* Document section:
With Onions, I’m Thinking

From Michael Hudson:

[Me (RC):  All right, Michael. I’m collecting personal Freudian slip stories, and I’m absolutely certain you’ve got a good one. Send it on over? Pretty please? I’ve created a “100 Years of Freudian Slips” blog because it’s the 100th anniversary of the publication in America of the English translation of Sigmund Freud’s The Psychopathology of Everyday Life. And you know me. I’ll make an occasion out of anything.]

Michael:   Sorry, I’d like to help but I just homoerotic everything bagel prostitute love trysted.


Get Me Re-Write!

When I was in my twenties I was a copy editor at a major accounting firm in San Francisco (since closed in one of those huge, conflict-of-interest accounting scandals).

There was an accountant who visited us copy editors (all females, all in our twenties) at every opportunity to talk about one fine point or another. And he always looked straight at our breasts as he talked.


I proofed a major proposal for the firm. He was to be the lead accountant on the auditing job. And it wasn’t until after the proposal was printed, bound, submitted, and rejected that I noticed that on his resume I’d failed to catch a typo. The typist had described him as a Certified Pubic Accountant, and evidently I’d agreed.

* Work order 1: List the stages the proposal went through, in order, in the Freudian slip stories before the narrator noticed the typo.
* Work order 2:
Answer these questions using the Freudian slip stories:
(a) What anniversary led to the "100 Years of Freudian Slips" blog?
(b) In which city was the accounting firm located?
(c) How did the typist describe the accountant on his resume?
* Work order 3: Carry on the Freudian slip stories from the point where the text stops.

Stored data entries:
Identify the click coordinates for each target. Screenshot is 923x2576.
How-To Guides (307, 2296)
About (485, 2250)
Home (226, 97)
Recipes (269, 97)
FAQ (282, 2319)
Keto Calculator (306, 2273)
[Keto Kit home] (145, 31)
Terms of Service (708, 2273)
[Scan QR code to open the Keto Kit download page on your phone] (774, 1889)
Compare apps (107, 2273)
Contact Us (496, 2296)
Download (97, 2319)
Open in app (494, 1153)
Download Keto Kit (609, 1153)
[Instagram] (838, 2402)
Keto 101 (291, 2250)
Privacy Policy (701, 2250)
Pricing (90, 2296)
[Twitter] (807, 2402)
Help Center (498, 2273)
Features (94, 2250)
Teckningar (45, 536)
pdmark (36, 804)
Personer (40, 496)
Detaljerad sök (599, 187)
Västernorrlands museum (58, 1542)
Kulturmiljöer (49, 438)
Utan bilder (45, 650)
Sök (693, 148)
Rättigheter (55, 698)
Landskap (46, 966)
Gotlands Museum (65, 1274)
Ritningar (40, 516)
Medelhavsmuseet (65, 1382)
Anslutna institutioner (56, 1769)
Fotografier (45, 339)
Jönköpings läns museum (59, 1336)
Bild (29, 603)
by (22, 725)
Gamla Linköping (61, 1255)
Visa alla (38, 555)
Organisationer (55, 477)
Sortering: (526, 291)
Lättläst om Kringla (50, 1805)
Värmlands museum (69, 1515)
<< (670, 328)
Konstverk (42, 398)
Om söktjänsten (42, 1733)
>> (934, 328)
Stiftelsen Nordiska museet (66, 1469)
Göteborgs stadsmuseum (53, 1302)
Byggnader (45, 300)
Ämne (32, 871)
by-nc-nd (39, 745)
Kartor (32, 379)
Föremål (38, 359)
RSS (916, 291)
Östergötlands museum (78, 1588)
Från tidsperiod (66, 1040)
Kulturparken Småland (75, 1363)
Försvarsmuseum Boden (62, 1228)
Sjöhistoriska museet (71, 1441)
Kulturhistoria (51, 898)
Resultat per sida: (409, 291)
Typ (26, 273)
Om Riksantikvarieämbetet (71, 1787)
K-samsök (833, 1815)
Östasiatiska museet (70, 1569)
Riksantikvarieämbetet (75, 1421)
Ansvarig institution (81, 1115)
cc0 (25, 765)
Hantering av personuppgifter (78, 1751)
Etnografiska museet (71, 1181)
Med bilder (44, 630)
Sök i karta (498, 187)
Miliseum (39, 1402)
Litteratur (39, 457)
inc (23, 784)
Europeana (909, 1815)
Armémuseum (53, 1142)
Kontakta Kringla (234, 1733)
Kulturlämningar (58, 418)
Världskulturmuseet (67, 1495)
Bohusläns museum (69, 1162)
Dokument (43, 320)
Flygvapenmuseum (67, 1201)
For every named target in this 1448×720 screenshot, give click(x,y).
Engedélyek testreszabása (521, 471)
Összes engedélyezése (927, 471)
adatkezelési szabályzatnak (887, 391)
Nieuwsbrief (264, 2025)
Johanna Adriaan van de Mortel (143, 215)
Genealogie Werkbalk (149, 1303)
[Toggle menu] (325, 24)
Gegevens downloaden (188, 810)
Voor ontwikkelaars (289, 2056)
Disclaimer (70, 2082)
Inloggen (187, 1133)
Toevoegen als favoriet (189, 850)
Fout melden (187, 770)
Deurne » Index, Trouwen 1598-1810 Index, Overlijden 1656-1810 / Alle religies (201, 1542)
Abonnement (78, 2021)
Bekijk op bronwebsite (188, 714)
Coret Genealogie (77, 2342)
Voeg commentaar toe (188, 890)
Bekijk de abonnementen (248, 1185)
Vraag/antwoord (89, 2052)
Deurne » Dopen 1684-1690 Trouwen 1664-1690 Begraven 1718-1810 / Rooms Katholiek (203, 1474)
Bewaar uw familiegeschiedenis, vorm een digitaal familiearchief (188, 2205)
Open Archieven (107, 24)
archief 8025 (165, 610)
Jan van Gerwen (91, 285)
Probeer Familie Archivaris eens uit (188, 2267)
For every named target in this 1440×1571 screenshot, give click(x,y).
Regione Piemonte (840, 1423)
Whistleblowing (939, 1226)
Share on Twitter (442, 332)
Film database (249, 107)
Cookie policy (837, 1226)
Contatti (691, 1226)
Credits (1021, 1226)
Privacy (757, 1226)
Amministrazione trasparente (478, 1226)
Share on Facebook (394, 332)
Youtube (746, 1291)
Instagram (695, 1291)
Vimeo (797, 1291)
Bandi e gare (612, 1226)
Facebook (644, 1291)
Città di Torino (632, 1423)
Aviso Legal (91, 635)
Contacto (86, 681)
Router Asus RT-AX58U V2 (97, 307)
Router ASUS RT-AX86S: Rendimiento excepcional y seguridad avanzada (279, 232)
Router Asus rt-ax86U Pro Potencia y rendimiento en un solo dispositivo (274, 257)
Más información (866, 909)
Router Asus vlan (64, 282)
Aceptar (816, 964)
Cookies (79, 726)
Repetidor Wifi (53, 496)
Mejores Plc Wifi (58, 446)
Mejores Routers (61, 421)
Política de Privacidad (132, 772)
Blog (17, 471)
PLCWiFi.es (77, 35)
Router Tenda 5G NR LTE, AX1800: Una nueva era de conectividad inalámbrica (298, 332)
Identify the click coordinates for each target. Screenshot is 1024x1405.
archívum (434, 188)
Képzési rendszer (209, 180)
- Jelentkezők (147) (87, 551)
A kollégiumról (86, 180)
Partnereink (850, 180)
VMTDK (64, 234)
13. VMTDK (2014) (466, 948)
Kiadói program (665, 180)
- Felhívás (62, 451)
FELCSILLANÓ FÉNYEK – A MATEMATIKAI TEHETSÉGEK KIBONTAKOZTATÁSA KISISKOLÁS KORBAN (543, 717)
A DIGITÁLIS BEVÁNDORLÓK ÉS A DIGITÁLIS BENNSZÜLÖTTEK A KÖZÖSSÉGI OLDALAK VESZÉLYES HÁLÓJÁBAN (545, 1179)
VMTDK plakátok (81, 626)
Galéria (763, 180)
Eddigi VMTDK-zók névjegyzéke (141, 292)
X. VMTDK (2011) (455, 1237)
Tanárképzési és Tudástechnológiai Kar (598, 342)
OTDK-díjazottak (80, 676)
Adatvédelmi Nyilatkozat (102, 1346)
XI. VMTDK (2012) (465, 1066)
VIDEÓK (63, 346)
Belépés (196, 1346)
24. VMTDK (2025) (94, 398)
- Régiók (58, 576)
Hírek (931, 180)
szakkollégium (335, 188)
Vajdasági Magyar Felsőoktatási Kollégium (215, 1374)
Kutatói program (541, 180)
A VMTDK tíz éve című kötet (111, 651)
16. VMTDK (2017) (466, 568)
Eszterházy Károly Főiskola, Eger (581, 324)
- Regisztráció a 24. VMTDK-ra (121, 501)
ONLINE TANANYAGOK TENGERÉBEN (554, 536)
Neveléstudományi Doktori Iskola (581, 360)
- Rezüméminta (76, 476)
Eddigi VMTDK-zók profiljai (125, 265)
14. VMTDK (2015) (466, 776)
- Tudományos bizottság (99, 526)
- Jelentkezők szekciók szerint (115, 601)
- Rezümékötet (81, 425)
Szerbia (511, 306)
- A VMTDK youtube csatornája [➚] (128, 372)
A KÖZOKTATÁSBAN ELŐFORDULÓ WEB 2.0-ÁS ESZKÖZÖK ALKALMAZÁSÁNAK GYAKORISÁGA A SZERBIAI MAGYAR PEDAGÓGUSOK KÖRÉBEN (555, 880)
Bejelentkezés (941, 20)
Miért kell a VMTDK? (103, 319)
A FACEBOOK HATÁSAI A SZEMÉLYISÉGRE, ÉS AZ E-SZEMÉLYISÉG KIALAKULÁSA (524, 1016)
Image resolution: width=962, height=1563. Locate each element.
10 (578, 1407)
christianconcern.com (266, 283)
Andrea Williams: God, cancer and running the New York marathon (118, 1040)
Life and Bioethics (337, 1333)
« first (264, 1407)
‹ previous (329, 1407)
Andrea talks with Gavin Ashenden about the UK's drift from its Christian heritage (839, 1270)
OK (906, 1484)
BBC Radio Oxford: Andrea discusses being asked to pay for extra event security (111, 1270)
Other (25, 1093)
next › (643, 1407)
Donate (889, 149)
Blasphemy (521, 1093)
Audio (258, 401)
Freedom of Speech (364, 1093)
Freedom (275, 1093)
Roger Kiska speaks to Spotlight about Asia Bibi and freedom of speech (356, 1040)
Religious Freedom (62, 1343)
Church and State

* Written answer 1: printed, bound, submitted, rejected

* Written answer 2:
(a) The 100th anniversary of the publication in America of the English translation of Sigmund Freud's The Psychopathology of Everyday Life.
(b) San Francisco.
(c) As a Certified Pubic Accountant.

* Written answer 3:
—Rebecca Coffey

Free Throw

Fran Lyngaarrd Hansen writes:

basketballhoop“First day as a teacher, right out of college, the principal gives me playground duty before school starts. Excited kids run to the door when the bell rings, and there I am, ready to keep order and prove my worth. The principal is watching me from the window inside. My first order of business? To maintain order at all costs to show him I am worthy of this position. The fifth and sixth grade boys are bouncing basketballs, making too much noise for me to be heard. My first official statement as a teacher? ‘Gentlemen! Please hold your balls!’  They all dropped the basketballs and cupped the family jewels.”

Fannies and NPR


From Annie Quest:

“I was in the UK working with a friend who is a photographer. I met him at a shoot with clients and announced that I bad been running the day before and my fanny was killing me…. I forgot that the definition of fanny in the UK does not refer to the derriere but to the the vajayjay….”

[And what happened in the UK during the fanny pack era?]

“Also,  in the early days, when CD’s were first replacing cassettes, an acquaintance of mine who worked as a broadcaster for NPR announced that a piece of music she had just played was available on compact dick.”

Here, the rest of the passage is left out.